American Airlines is to equip its entire Airbus A320-family fleet with a system designed to protect the aircraft from runway overrun.
Certification of the Airbus-developed technology, known as the Runway Overrun Prevention System, is set to be granted to the A320 later this year.
American has 130 A321neo jets on order, part of an original deal intended to cover 260 A320-family aircraft.
"Our pilots appreciate the operational benefits that this industry-approved cockpit technology will bring to their daily work," says American vice-president for flight Capt John Hale.
American suffered a high-profile Boeing 737-800 overrun at Kingston, Jamaica, in late 2009 and another, involving a 757-200 at Jackson Hole a year later.
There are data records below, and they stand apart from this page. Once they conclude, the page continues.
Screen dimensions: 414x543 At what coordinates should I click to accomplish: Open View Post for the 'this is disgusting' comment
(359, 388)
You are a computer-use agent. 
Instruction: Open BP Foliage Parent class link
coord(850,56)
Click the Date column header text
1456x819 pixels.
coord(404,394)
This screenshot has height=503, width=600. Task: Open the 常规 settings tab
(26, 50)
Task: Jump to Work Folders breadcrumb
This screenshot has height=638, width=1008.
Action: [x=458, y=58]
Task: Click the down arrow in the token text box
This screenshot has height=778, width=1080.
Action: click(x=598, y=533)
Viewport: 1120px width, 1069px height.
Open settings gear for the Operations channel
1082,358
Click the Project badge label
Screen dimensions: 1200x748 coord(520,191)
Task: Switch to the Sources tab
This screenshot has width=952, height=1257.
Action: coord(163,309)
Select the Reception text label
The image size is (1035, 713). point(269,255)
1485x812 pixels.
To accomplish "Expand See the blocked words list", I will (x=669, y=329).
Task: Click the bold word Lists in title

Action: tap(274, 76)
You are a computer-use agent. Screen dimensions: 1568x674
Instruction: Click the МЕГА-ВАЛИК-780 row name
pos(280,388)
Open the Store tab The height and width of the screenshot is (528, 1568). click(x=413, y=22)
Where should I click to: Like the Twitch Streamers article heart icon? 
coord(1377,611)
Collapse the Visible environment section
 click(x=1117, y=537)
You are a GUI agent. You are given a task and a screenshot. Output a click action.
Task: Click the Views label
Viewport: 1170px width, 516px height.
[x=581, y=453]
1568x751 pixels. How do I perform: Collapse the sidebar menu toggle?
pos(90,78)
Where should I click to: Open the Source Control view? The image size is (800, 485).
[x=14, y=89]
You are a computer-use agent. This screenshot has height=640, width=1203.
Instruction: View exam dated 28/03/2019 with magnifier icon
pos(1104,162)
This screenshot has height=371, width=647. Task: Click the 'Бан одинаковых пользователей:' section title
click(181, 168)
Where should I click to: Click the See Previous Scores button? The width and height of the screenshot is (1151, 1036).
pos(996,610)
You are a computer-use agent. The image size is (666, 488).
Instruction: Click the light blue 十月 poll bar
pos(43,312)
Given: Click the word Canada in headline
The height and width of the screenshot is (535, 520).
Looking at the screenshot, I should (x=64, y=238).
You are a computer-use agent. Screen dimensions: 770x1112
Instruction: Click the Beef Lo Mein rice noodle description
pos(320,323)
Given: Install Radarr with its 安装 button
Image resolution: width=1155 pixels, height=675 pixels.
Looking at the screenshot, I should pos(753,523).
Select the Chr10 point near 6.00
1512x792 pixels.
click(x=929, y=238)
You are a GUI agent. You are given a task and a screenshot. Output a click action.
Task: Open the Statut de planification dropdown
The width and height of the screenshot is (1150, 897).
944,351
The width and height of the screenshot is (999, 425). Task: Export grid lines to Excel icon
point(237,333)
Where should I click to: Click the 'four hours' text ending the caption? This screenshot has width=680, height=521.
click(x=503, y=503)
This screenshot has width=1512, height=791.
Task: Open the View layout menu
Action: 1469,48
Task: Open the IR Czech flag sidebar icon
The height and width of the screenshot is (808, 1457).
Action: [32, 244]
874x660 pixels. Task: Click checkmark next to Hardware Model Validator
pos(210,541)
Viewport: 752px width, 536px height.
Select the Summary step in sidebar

Investigators determined that both could have been prevented.
The protection system uses aircraft weight and configuration, as well as meteorological conditions, to calculate the minimum distances required for landing and stopping on the runway.
It then compares these figures to the runway length and other data, particularly the surface condition, in order to provide braking guidance or warn the pilots to abort the approach.
Airbus says there are multiple reasons for overruns, including unstable approaches, long flares, and late selection - or early cancellation - of reverse thrust.
The system effectively combines an overrun warning phase, active until touchdown, with an overrun protection phase which alerts to the need for full braking and maximum reverse.
Airbus chief product safety officer Yannick Malinge says the American decision "underscores the value and significant contribution" that the system offers.
It has been in development for around 15 years since being conceived in an academic thesis. The system is already approved for the Airbus A380 - and selected for around 70% of the ordered fleet - and will be a standard feature on the new A350 when it goes into service in the second half of 2014.
Airbus is also aiming to make the system commercially available on aircraft manufactured by other airframers, coupled to terrain-avoidance avionics.